Cette distribution matérielle, qui nécessite beaucoup de capitaux, n'existe pas dans l'économie immatérielle : une fois les réseaux informatiques construits, la distribution est quasi gratuite.

La socialisation de cette technologie numérique à travers les réseaux change elle aussi, par rapport aux lois communes. Une personne peut envoyer par courrier électronique ou mettre à la disposition de tous les internautes un contenu audiovisuel acheté pour son usage personnel : cela ne lui coûte quasiment rien (si elle possède un abonnement au réseau dont le prix ne dépend pas de la quantité d'informations échangée).

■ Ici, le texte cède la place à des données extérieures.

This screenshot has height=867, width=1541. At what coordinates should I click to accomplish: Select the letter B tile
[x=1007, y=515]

Ainsi, la distinction entre la diffusion privée et la diffusion publique disparaît.

Cette particularité remet en question les droits de reproduction et les droits d'auteurs tels qu'ils ont été conçus, sur la base de l'ancienne technologie matérielle de reproduction et de diffusion des livres, des disques et des films.

C'est ainsi que ces effets radicalement nouveaux mettent en question les dispositifs techniques et légaux mis en place pour réguler les technologies de stockage et de diffusion des livres, des CD et des films en bobine, ou tout autre bien culturel nécessitant un support matériel.

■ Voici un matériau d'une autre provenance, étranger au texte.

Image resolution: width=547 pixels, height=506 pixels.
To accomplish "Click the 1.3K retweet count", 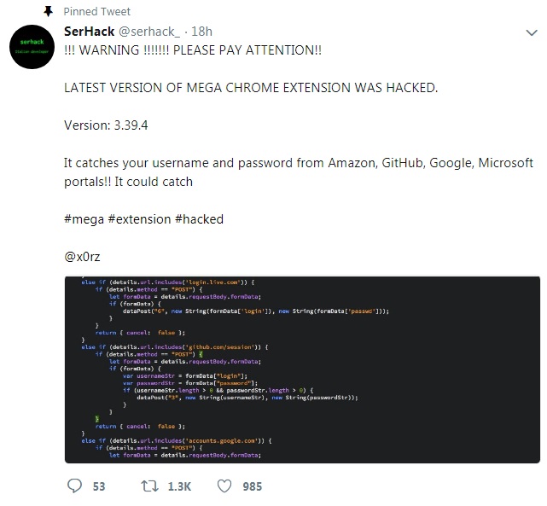I will point(178,486).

Les contenus audiovisuels sont particulièrement visés par cette technologie numérique. Le livre est encore relativement préservé car le support numérique n'est pas encore bien adapté à la lecture : il est toujours plus efficace et plus agréable de lire un livre ou un journal imprimé sur du papier plutôt qu'un écran. Le coût d'impression du document devient vite prohibitif et le résultat n'a pas le même usage que celui d'un livre relié ou d'un journal imprimé.

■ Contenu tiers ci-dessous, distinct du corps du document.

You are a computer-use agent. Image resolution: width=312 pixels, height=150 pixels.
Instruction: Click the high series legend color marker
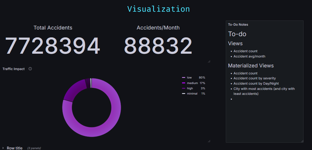(x=183, y=88)
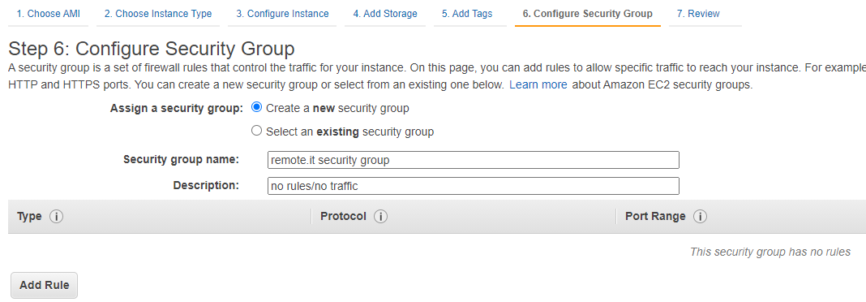Screen dimensions: 866x302
Task: Click the Type column header
Action: tap(29, 216)
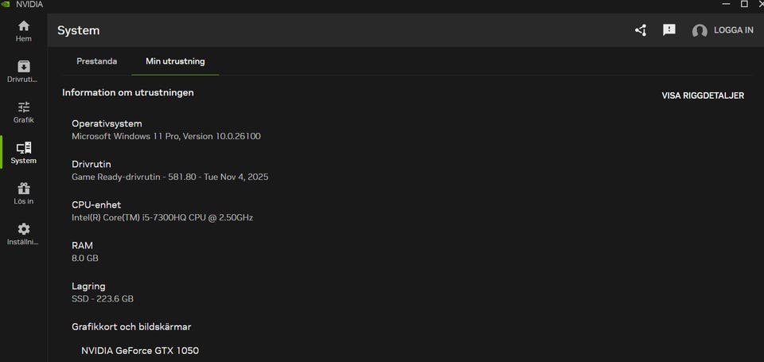
Task: Open the Grafik settings icon
Action: [23, 107]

Il n'en est pas de même avec la musique et la vidéo. La copie d'un CD est rigoureusement identique à l'original, si ce n'est la pochette. Et la fonction du CD est la même que celle de l'original : ils utilisent la même technologie de lecture.

Les dispositifs de cryptage du contenu utilisés par les vendeurs ne changent rien à l'affaire, car la personne qui achète un contenu audiovisuel, un film, une musique, doit pouvoir l'écouter ou le voir : elle a donc accès au contenu en clair. L'informatique lui permet de mémoriser ce contenu en clair et de le transformer en un fichier informatique standard qui peut être diffusé sur l'Internet comme un bien gratuit en mettant à mal les droits d'auteur et de diffusion. Toutes ces pratiques ne sont que l'application des potentialités des technologies numériques.

On comprend que les dispositifs mis en place pour réguler l'échange et la vente des biens culturels, médias et livres, soient mis radicalement à mal par les lois économiques engendrées par cette nouvelle technologie. L'imprimerie a détrôné la calligraphie des manuscrits, le numérique rend obsolète les dispositifs technologiques et légaux de contrôle de la reproduction et de la diffusion des supports analogiques classiques.

Comment aborder cette économie des biens immatériels ? La première réaction a été de faire appel au gendarme. Mais en dehors du fait qu'il n'existe pas de gendarmes internationaux, on ne pourra pas faire l'économie d'une réflexion nouvelle, sans a priori, et d'une concertation entre le législateur et tous les acteurs, internautes, auteurs de contenus, diffuseurs, pour prendre en compte la nouvelle donne de l'économie numérique.

Des pistes existent. On utilise déjà des biens immatériels qui fonctionnent sous des régimes apparemment «gratuits», en fait mutualisés :

Ces quelques exemples parmi tant d'autres montrent que cette économie «gratuite» de biens immatériels peut se faire sur la base d'une mutualisation, par l'impôt, l'abonnement, la cotisation forfaitaire, etc. Cette voie a d'ailleurs été ouverte en France pour les biens culturels numériques, par la taxe sur les supports numériques vierges, destinée à couvrir le manque à gagner dû à la copie privée.

Personne aujourd'hui ne peut proposer une solution clés en main. C'est irritant, mais une loi prématurée qui défendra des positions qui reposent sur la maîtrise et le contrôle de technologies obsolètes ne résoudra pas les problèmes de droits d'auteur et de propriété intellectuelle et sera ainsi inefficace.